Data:
□ □ □ □ □

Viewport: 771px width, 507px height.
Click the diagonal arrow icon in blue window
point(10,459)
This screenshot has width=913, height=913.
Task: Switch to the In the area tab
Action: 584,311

□ □ □ □ □

Your objective: Exactly as written, output all of the entries.

Exercise output:
Viewport: 771px width, 507px height.
Click the diagonal arrow icon in blue window
point(10,459)
This screenshot has width=913, height=913.
Task: Switch to the In the area tab
Action: 584,311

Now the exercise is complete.